Today, I smiled more than the day before. Who knows, maybe next week I won't hide from people I know in the supermarket to avoid talking to them.
I saw my son climbing to the top of the pyramid on the playground. Anne sang the song about the fingers for me. And my baby washed my hair although she was tired.
Life is nice, whether I like it or not.

2 opmerkingen:

deef zei

Nick, I like your writing. Can you please write a book? I'll buy the overstock, if necessary...

"Life is nice, whether I like it or not."

True.
So is your blog.
So are you.
The way you write about your wife and children, maybe some people would call that emotional trash, but it just proves me right : you are nice.

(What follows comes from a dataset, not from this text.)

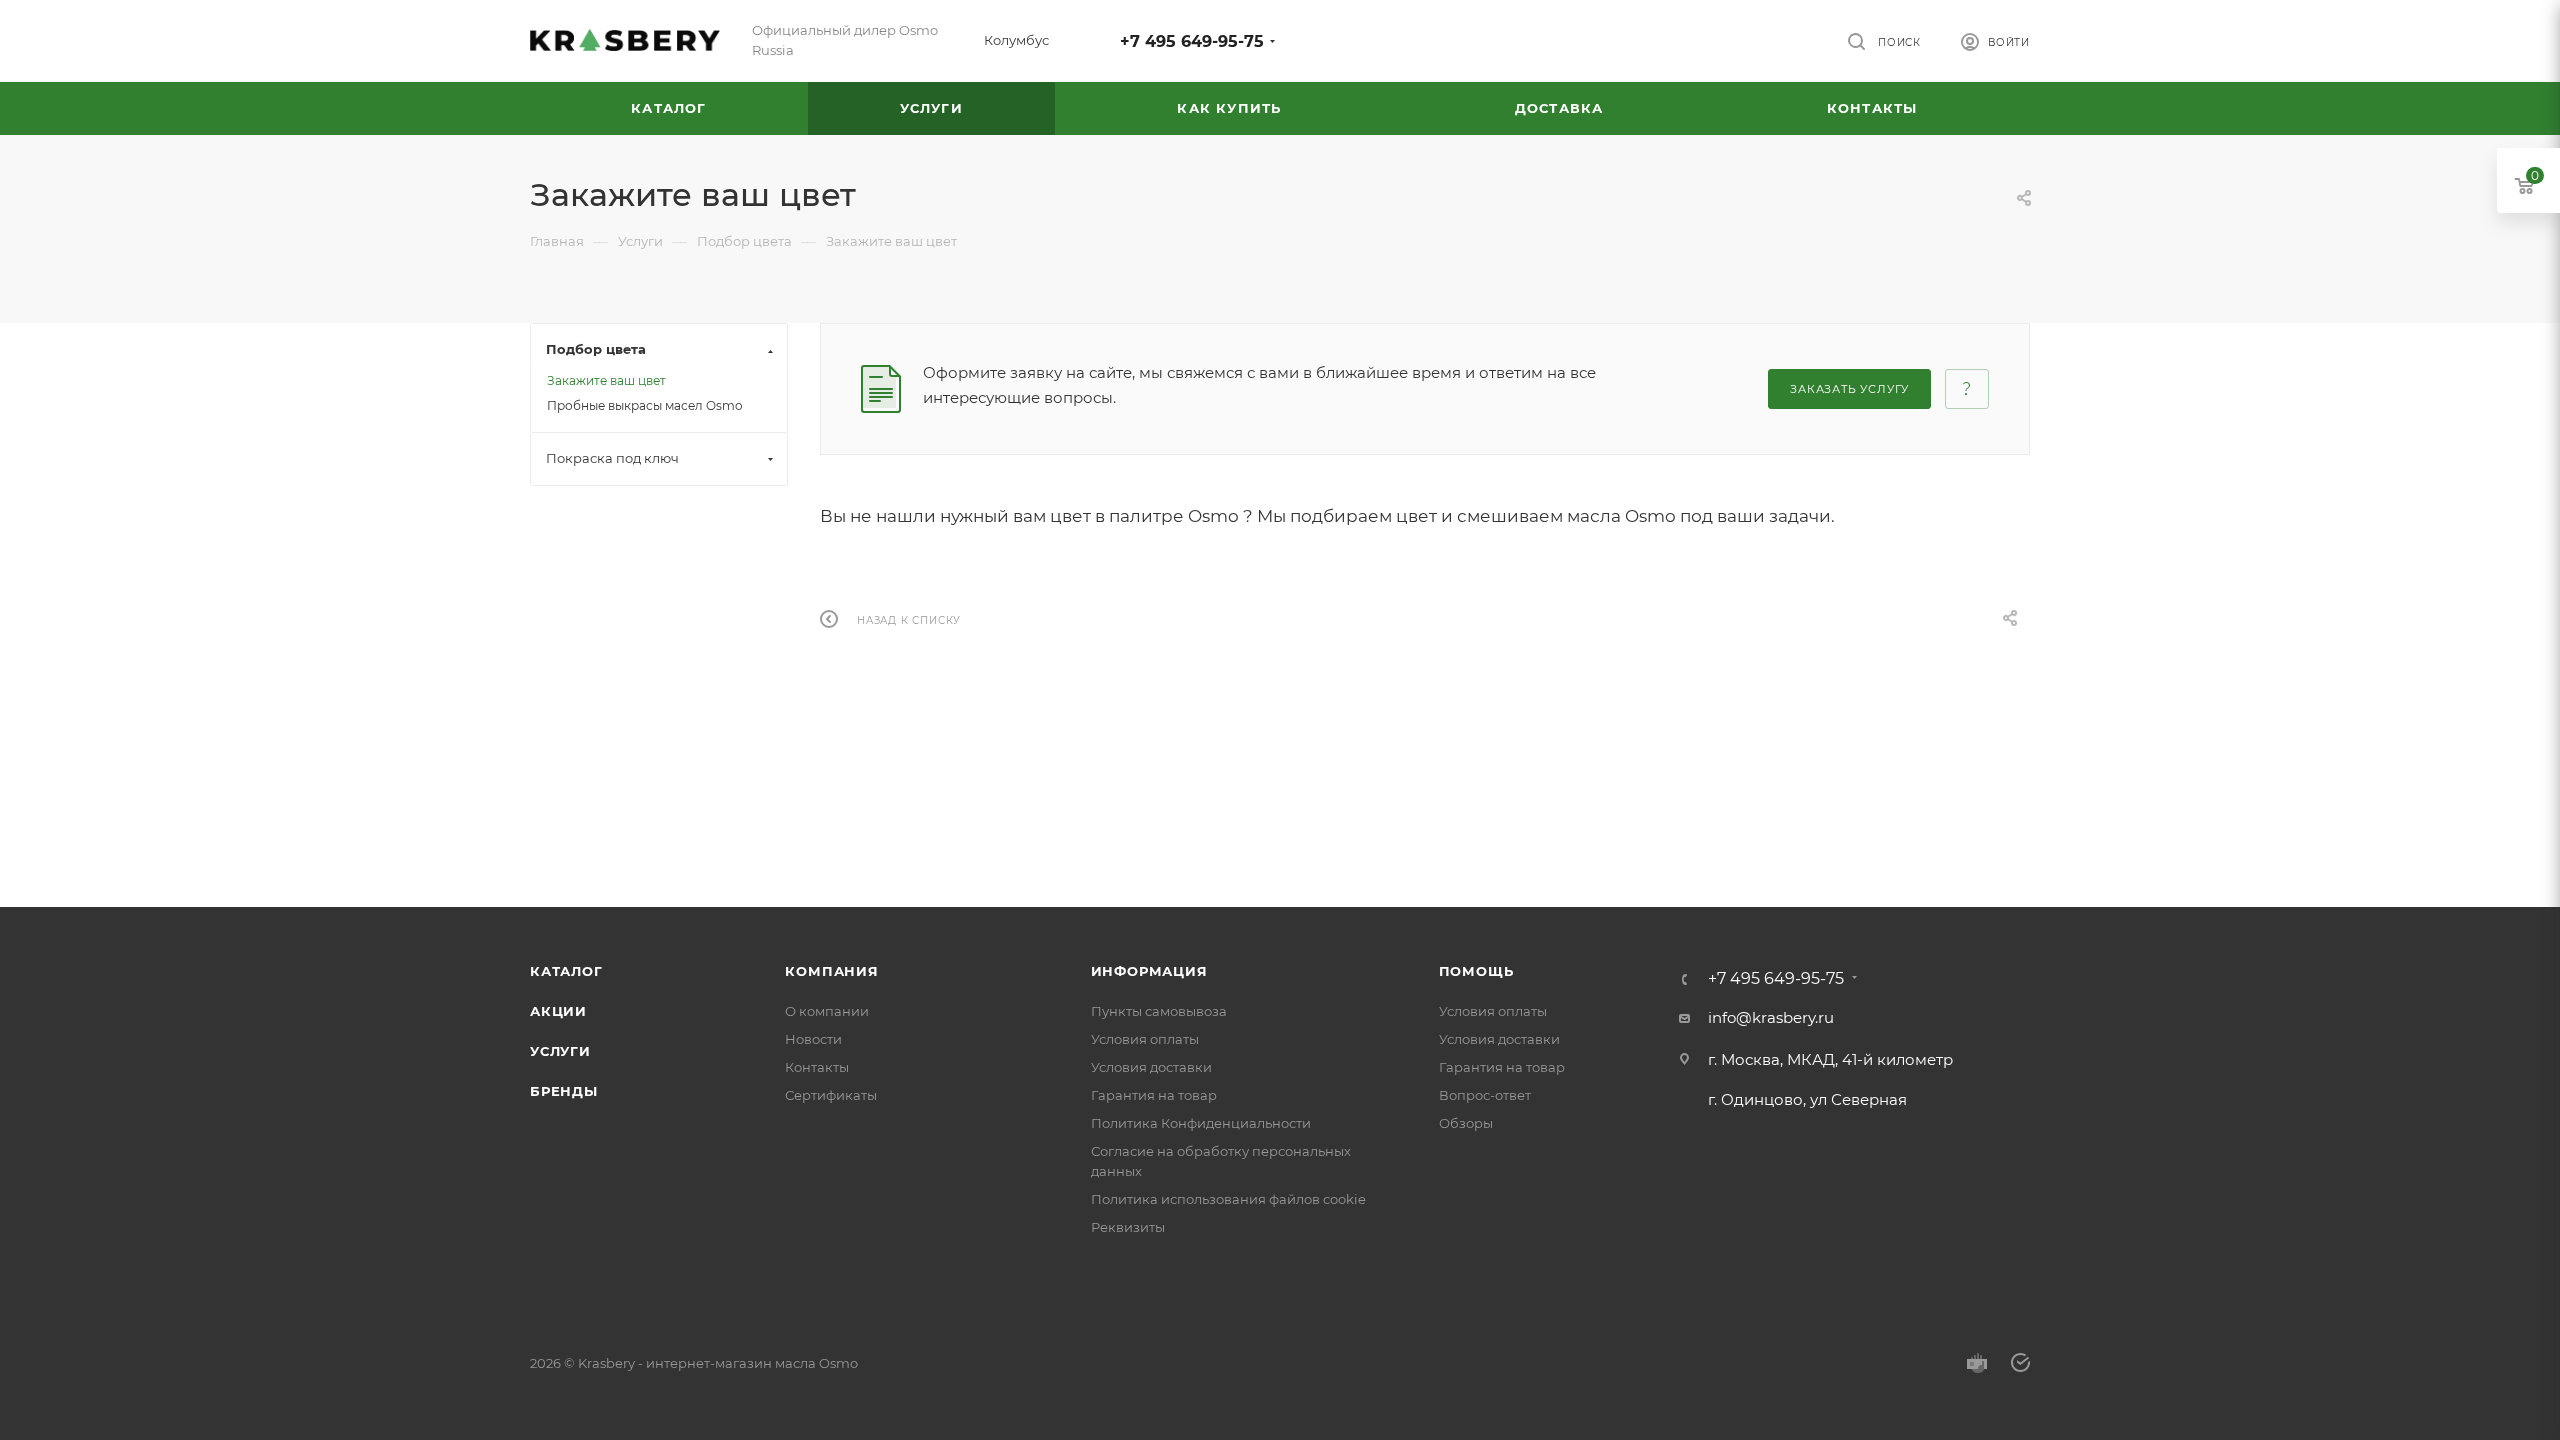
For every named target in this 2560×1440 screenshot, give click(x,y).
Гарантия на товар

I hope I will do that one day, with the some warmth...

Nullabee zei

I will seriously consider writing a book. Maybe when I'm 40. I actually already have some ideas on a plot, but if I'd tell you ,you would write a better book :-)
Hey! You ARE overwhelming me here. But let's get this straight: you are definitely not missing the warmth or the niceness to be able to write those things, you're just missing (no pun intended) a wife and children. But you speak with strong idealistic love of the w(om)an in Ghent. No need to hope there!